__Exercises__:
• a. Reproduce the passage of the vegetable garden text that begins at "Rainy summer equals" and ends at "prefer to thrive.", with no changes.
• b. Pick up the vegetable garden text below, not the data, and carry it on from its final sentence.

__Study text__:
Rainy summer equals a lush, feral-looking veggie garden, yet shockingly productive. Evolving spring strategy pays dividends as once planted the veggie garden mostly takes care of itself. A little weed-whacking and mulching (#10), irrigation if it’s a dry year, but we attribute most of “our” success to companion planting.
Benefits include:
- No pesticides, herbicides, or fertilizers needed; plants prefer to thrive.
- Dramatic human labor/time and cost savings.
- Diverse pollinators (ie birds) keep predators (ie cabbage worms) in check.
- Space savings as multiple species are planted together to support, shade, camouflage and/or nourish each other and the soil.
- Increased yields.
- Beauty – so many edible flowers.
- Healthy soil and significant carbon sequestration.
- Improve flavor!
We rotate crops so soil-borne diseases and pests won’t find their preferred hosts the following year.

__Dataset excerpts__:
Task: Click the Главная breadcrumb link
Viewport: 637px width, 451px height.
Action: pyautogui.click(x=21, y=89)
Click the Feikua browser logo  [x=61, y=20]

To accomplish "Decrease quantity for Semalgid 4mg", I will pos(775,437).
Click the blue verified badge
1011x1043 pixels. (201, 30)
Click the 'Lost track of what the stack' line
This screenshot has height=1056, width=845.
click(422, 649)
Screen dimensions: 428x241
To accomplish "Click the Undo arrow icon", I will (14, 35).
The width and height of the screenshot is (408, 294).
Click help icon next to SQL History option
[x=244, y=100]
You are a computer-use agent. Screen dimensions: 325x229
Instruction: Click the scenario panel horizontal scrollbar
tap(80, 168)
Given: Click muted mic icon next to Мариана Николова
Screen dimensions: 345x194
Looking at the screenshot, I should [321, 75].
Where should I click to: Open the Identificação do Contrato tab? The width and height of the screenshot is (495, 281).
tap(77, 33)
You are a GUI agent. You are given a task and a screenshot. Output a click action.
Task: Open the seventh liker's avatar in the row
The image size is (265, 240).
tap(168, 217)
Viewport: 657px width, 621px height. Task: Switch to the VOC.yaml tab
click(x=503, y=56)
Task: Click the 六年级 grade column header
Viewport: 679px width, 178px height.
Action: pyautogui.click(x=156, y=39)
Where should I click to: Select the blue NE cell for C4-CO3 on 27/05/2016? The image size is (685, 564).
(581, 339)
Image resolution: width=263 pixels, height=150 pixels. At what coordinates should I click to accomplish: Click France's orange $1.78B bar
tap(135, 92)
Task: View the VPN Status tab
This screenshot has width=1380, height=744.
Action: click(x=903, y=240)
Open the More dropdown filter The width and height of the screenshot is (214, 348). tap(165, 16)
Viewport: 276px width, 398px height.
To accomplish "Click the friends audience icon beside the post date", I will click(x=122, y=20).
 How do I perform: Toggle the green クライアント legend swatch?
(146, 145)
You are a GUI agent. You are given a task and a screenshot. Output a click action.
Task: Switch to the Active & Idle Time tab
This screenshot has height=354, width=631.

__Task-by-task results__:
• a.
Rainy summer equals a lush, feral-looking veggie garden, yet shockingly productive. Evolving spring strategy pays dividends as once planted the veggie garden mostly takes care of itself. A little weed-whacking and mulching (#10), irrigation if it’s a dry year, but we attribute most of “our” success to companion planting.
Benefits include:
- No pesticides, herbicides, or fertilizers needed; plants prefer to thrive.

• b.
Sometimes we do everything “right” and still have problems. Other years, we get a bounty.
Here’s hoping we didn’t just jinx our luck.
Planetarily,
Laura & Gil
Our friends Laura & Gil Richardson are, in their own words, “imperfect” but they are much further down this Planetarian path than anyone I know. They are a treasure trove of sustainable living inspiration and we’ve asked them to share one simple swap per week that they’ve made (and the products they love) in hopes it might inspire you to make them, too.